Haha, exactly my point. 
Here is my solution with 0.66sec. To solve this question You need to first solve the function and derive a simple relation which can give you the answer.For every element in B you need 4 things:
- Number of elements upto which the element in B is greater than elements in array A(sizeA)
- Number of elements upto which the element in B is greater than elements in array C(sizeC)
- Sum of all those elements in point 1.(sumA)
- Sum of all those elements in point 2.(sumC)
So I sorted all the 3 arrays in increasing order.Most people sorted only A and C but by sorting B you only need to traverse Array A and array C only once because the elements which are less than B[0] will always be lesser than B1,B[2]…B[q].
Here you go!
Observations:
- Mod in the sum also
- Make sure you have your exception of no numbers greater than B[i] taken care of
- More Mod.
P.S. Giff Karma ;-;
1 Like
Image of code is worse. What do we do to that image? We can atleast copy paste code to debug it.
this is what i tried but i am getting tle in 2 cases. Please help.
https://www.codechef.com/viewsolution/14219608
I think its complexity is O(n ln n) but i don’t know why it is giving tle. I have seen other solutions and their complexities is same.
my approach was:
1)take A elements
2)take B elements and store max element of B
3)take only those elements from C which are less than max of B
4)sort C
5)Now i for A ,j for B ,k for C
run loop till j<sizeof B
if condition satisfied if k has not reached limit and the next element is less than of B[j] increment k, otherwise if j has not reached its limit increment j, otherwise increment i.
still i got TLE please help!!!
After simplifying above calculation the formula which we get is
(( 3 * X)+(a+b+c) ) * ((2 * X)+(j+k))
How did you arrive at this result? I will appreciate hints on the thought process since i tried hard but couldnt simplify the function.
2 Likes
Enjoy the karma and thanks !
Step 1: (a+X)(X+j)+(a+X)(X+k)+
(b+X)(X+j)+(b+X)(X+k)+
(c+X)(X+j)+(c+X)(X+k)
Step 2: (a+X)(X+j+X+k)+
(b+X)(X+j+X+k)+
(c+X)(X+j+X+k)
Step 3: (a+X+b+X+c+X)(X+j+X+k)
Step 4: (3X+a+b+c)(2X+j+k)
1 Like
Damn, it was quite simple. I just opened the bracket and lmao…XD Utter Disaster XD
looks good
2 Likes
Hey everyone ! Thanks for your awesome responses and solution links.

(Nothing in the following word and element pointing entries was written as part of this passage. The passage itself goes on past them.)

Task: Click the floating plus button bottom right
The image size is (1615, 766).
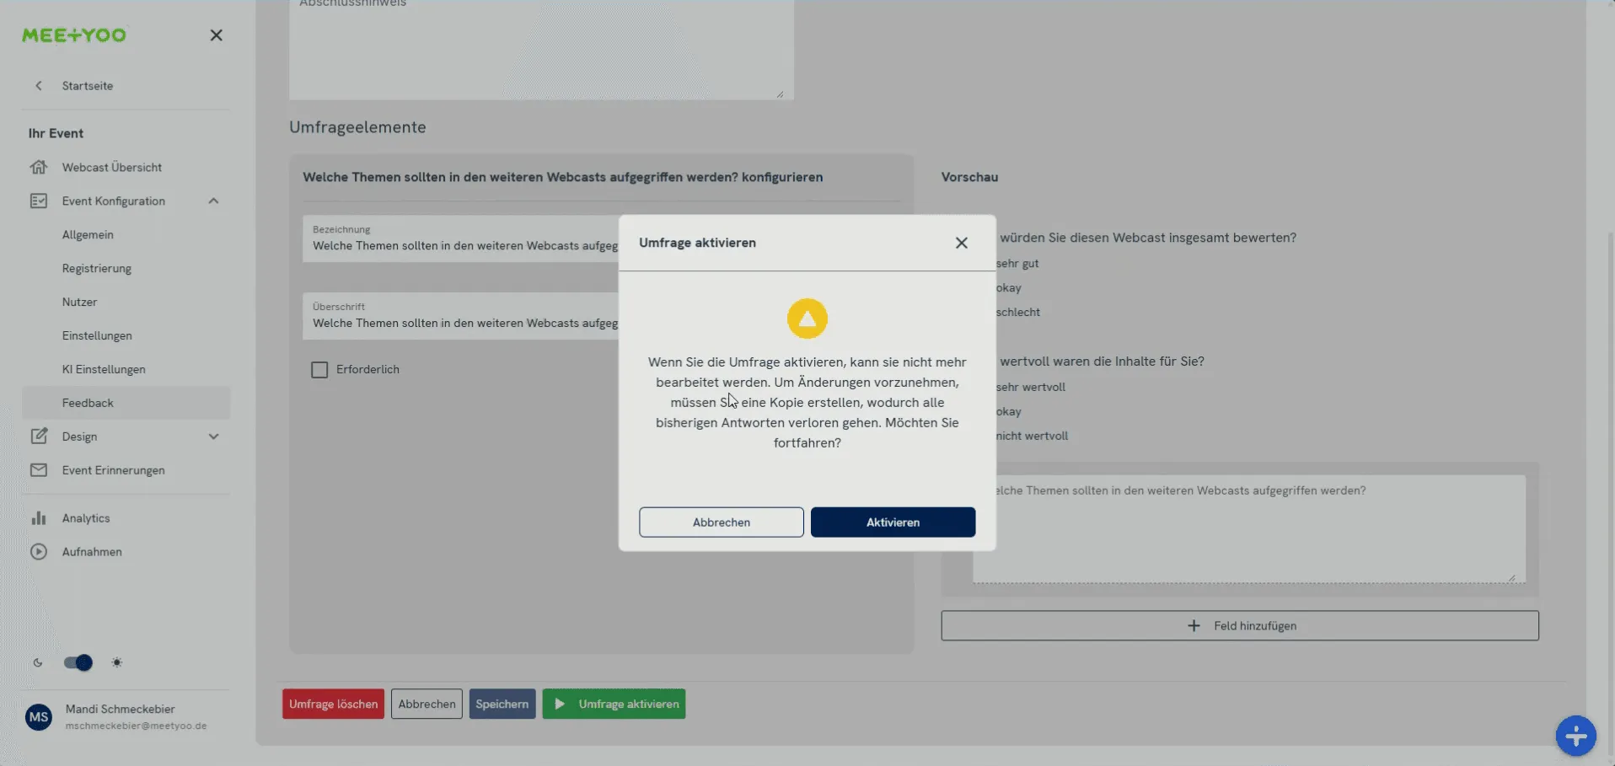Action: click(1575, 736)
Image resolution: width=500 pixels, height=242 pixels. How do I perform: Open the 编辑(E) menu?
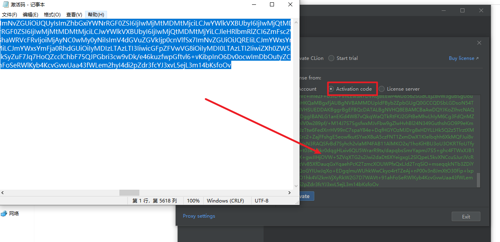(x=30, y=15)
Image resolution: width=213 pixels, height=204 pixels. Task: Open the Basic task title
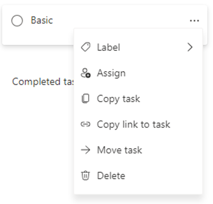coord(42,20)
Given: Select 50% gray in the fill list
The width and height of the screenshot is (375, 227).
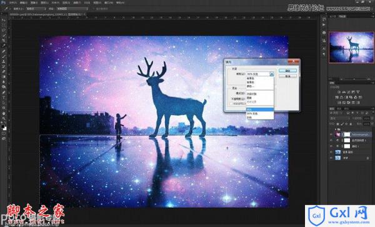Looking at the screenshot, I should coord(260,113).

I learnt a lot from different approaches also realised the lame mistake I did -_-
Cheers !
1 Like
THe code which i have submitted use all the approaches discussed by you @sidhartp538 but still it is giving wrong answer in some of the cases I have applied mod after each operation , used quick sort and binary search too.I also derived the formula which seems correct to me . first the code was giving wa later it gave tle despite of the fact that the complexity of the code was same in both the cases . if anyone could precisely figure out what is the issue it will be highly appreciated . thanks!
Don’t use quicksort, its worst case tuns till On2, try some inline sort or merge sort.
@godslayer12 one more thing which no one pointed it is that you using lower_bound while you should be using upper_bound since you the last occurrence of element
Inspite of BinarySearch anyone can use upper_bound also.